Conodonts are enigmatic early vertebrate whose teeth-like elements have been extensively used to probe paleoenvironmental conditions of sedimentary basins and oceans. One of the tools used for petroleum exploration is a semiquantitative technique based on visible color and known as Color Alteration Index (CAI). Personal assessments and lithological difference can induce error on CAI estimation which suggests a complete chemical picture for changes in CAI values is needed to determine the level of consistency in natural samples. Although a handful of chemical characterization studies have been carried out on conodonts in the past, a systematic structural investigation is still lacking. Mechanical properties at different regions of conodont elements have also been calculated using computational model to imply their function. But an experimental analysis of mechanical properties is yet to be done. A systematic investigation of structural and mechanical properties of conodont element is necessary not only for improving geo-environmental analysis but also evaluating their biological function.

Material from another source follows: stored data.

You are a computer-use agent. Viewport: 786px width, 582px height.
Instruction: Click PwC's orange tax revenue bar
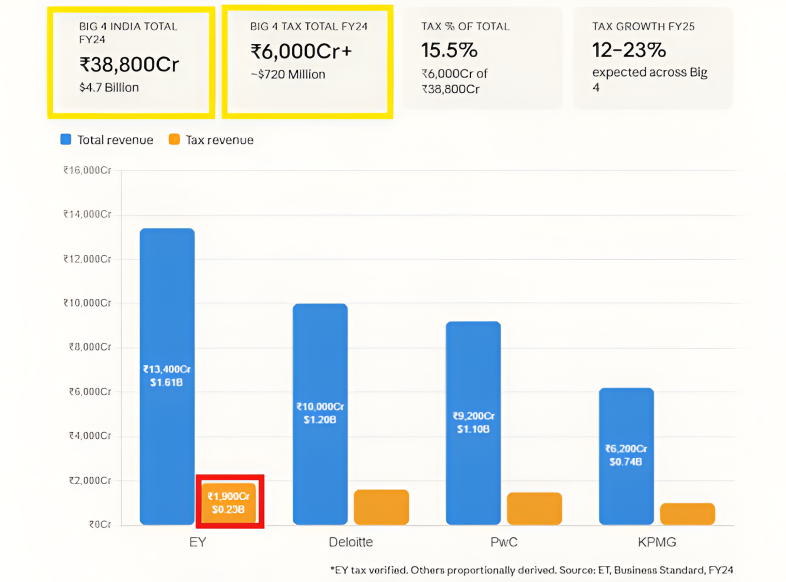click(534, 508)
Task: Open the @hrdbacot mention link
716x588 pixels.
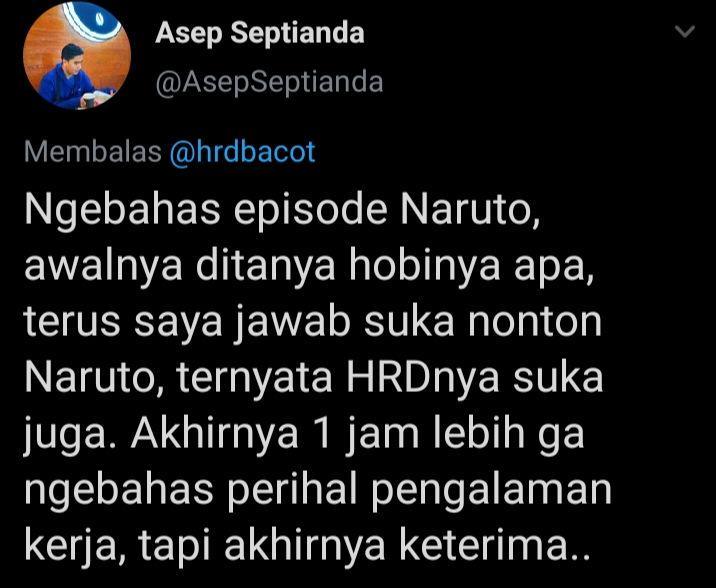Action: click(x=242, y=152)
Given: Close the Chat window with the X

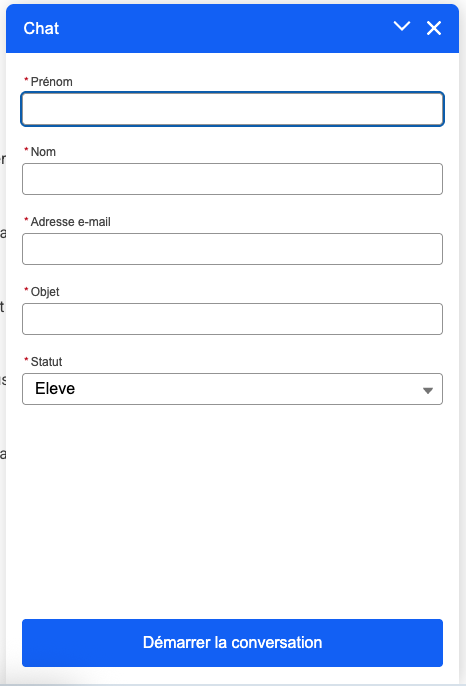Looking at the screenshot, I should (434, 28).
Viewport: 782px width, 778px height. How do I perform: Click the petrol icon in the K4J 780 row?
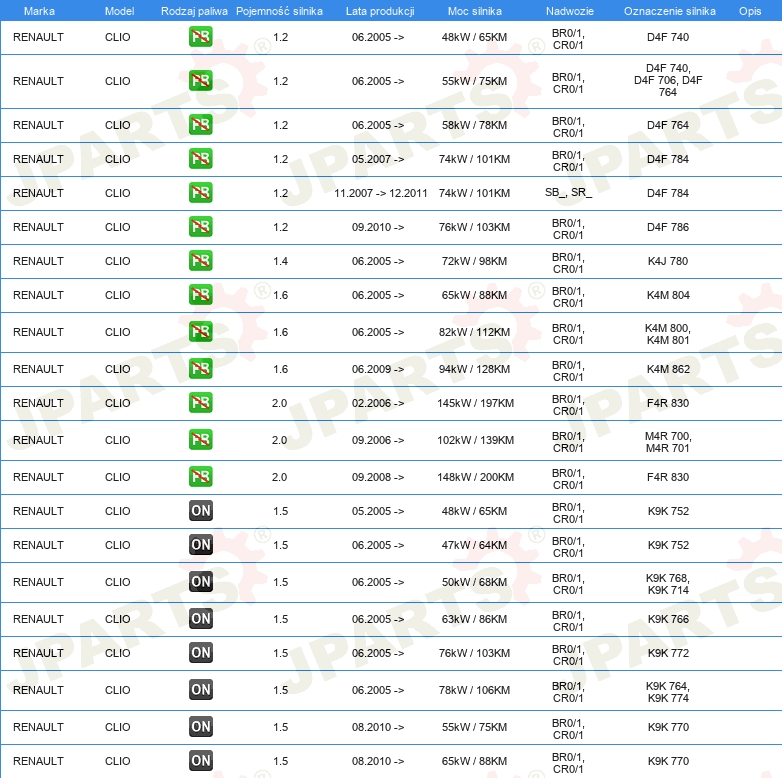pos(201,261)
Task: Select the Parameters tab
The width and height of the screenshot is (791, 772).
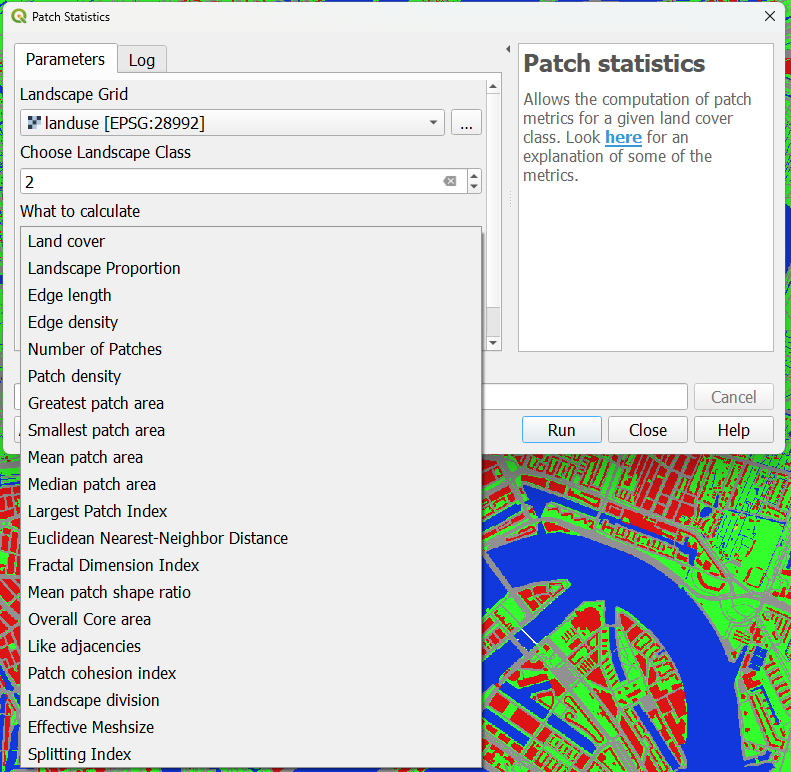Action: 65,60
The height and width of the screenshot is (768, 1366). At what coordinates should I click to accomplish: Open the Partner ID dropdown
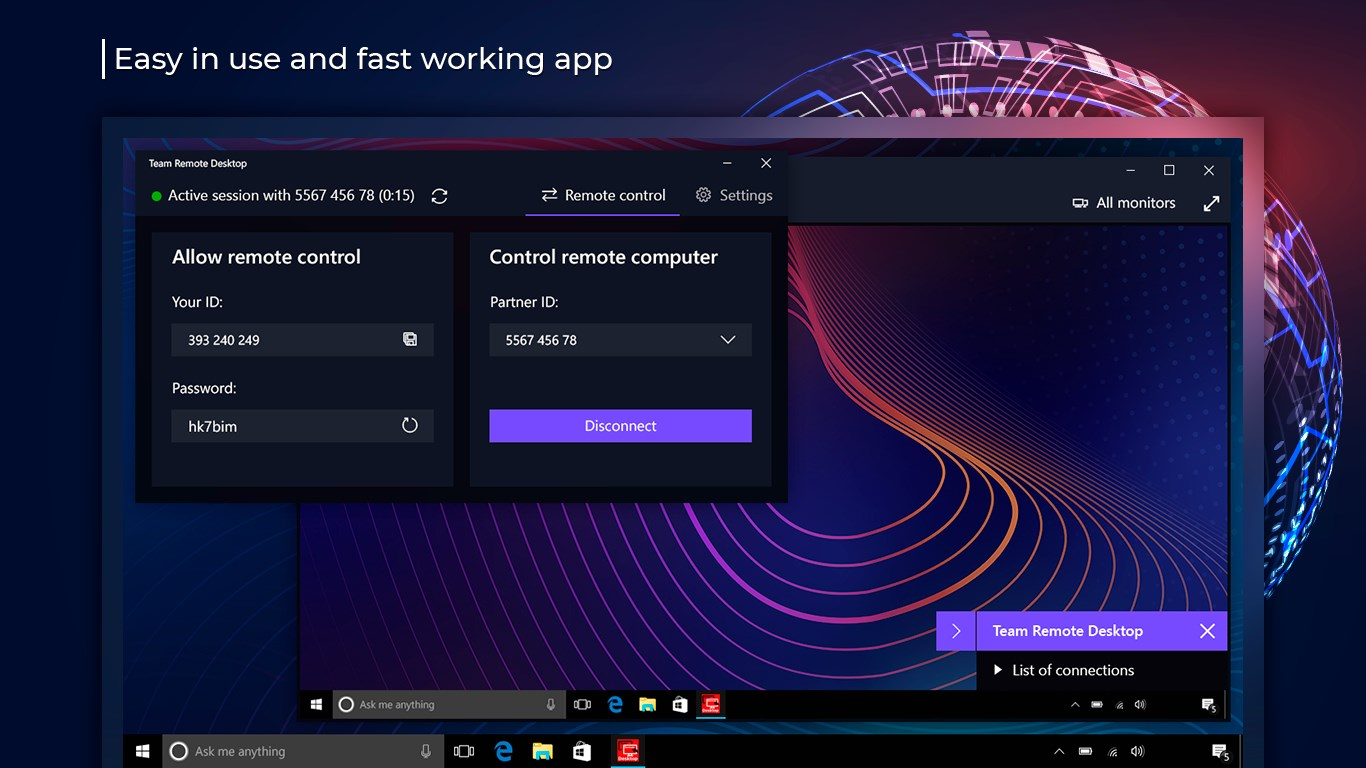[x=729, y=339]
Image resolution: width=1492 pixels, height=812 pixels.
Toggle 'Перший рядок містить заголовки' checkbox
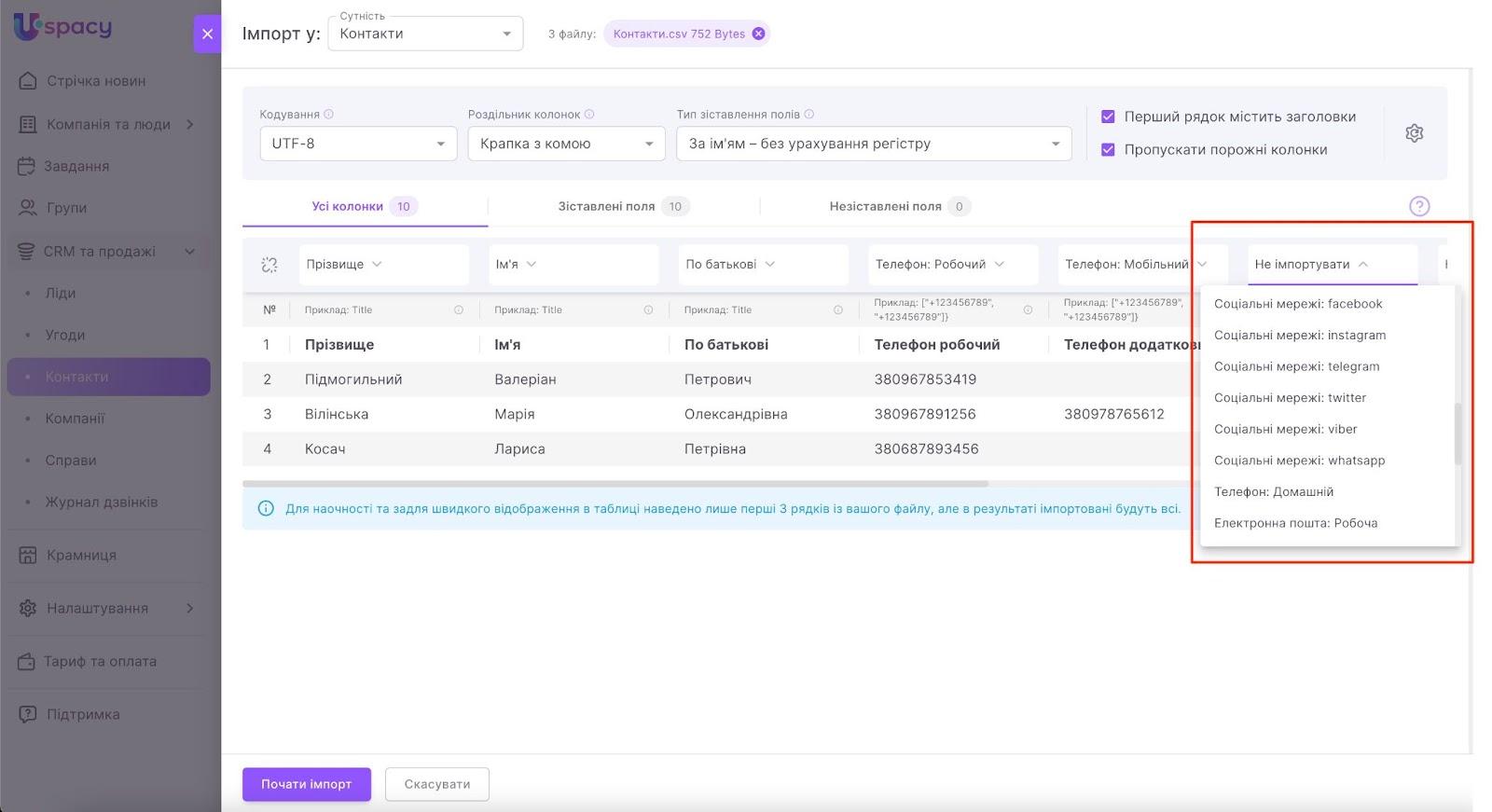(x=1108, y=117)
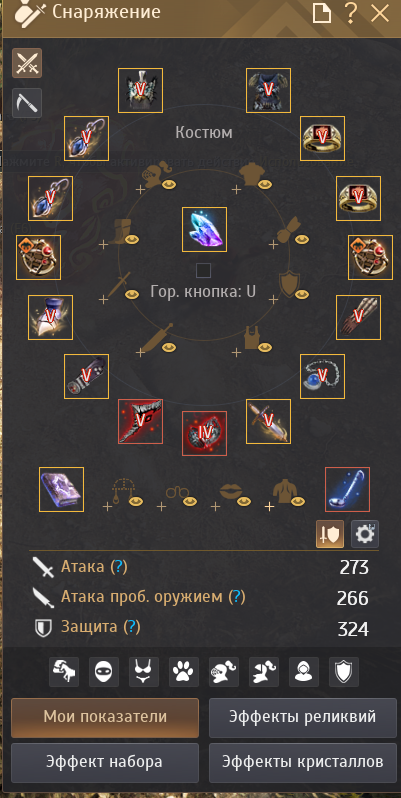Select the crossed swords combat gear icon
The image size is (401, 798).
click(27, 63)
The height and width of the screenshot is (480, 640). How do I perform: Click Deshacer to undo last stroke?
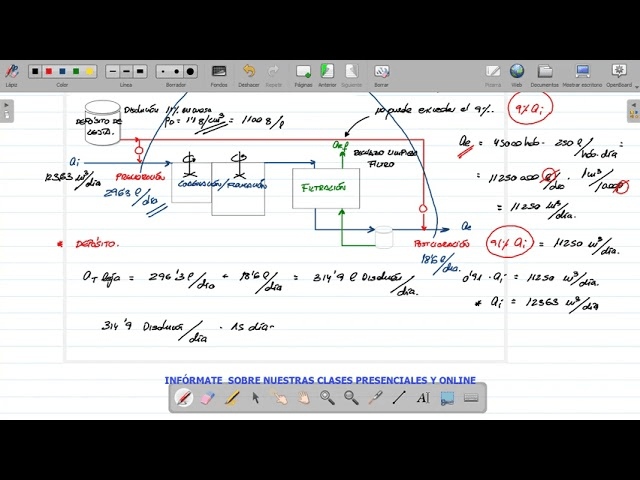pyautogui.click(x=249, y=73)

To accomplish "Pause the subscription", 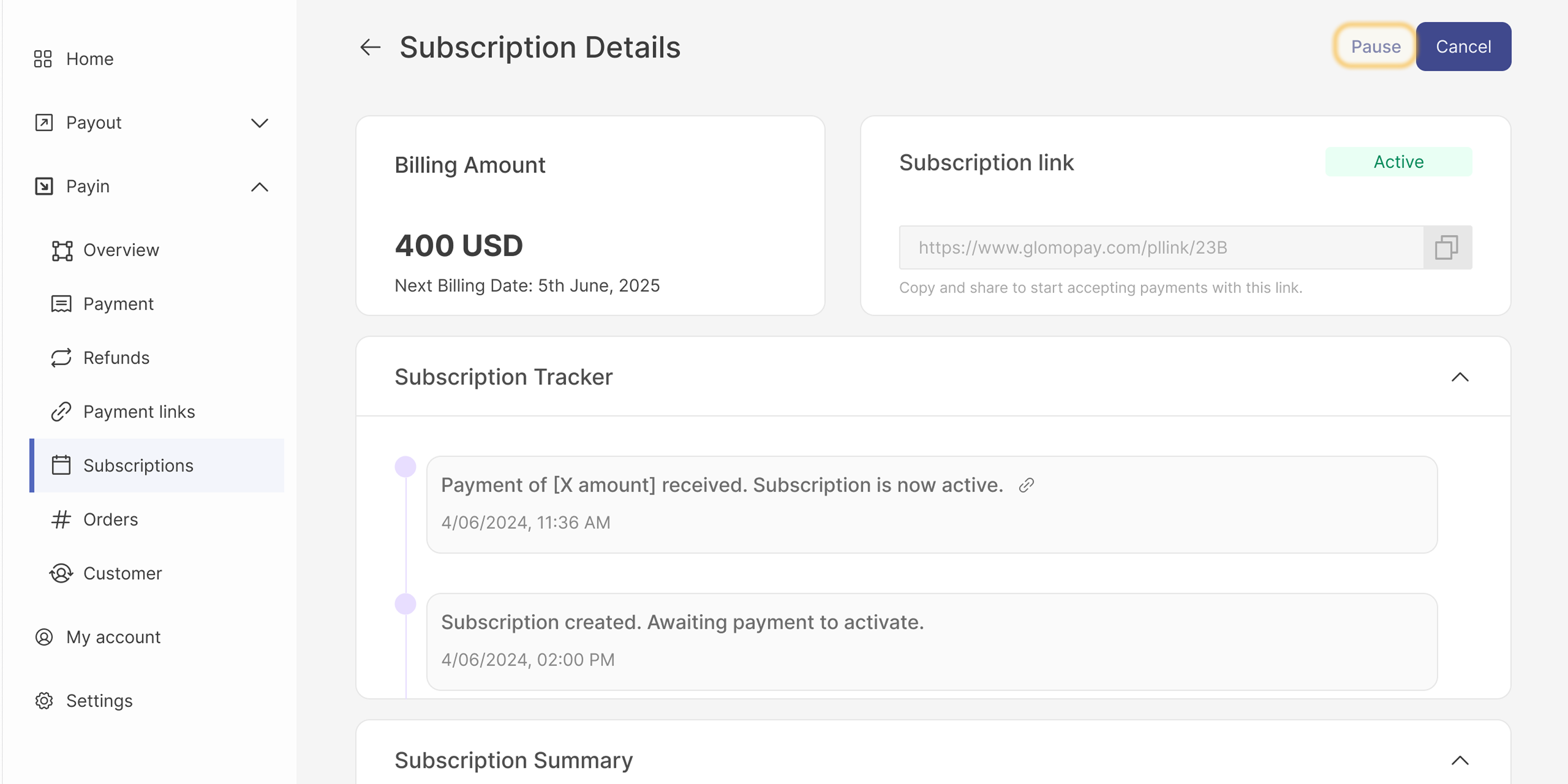I will click(x=1375, y=47).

In the present study, we analyzed 20 coniform Dapsilodus obliquicostatus conodont elements (S_a, S_b-c and M elements) that all displayed lower CAI values (< 2). Crystalline structure and mechanical properties at different sections along the length of each element were analyzed using a microfocused X-ray diffractometer and Atomic Force Microscopy (AFM). The X-ray diffraction pattern revealed variability of crystalline structure ranging from single crystalline to polycrystalline in different sections of each specimens. Albid of juvenile S_a and S_b-c elements were found to have more ordered single crystalline structure than ontogenetically older elements. The basal body of all elements displayed characteristic diffraction patterns of polycrystalline material. Variation of mechanical properties were also observed along the length of each element through measuring Young’s modulus by AFM nanoindentaion experiments. The tip of albid and basal body have lower Young’s modulus compared to middle sections of elements suggesting materials at the middle sections are more stiff and resistance to deformation in response to an applied force. Moreover, the Young’s modulus for older elements were found to be higher than the same element type in younger specimens.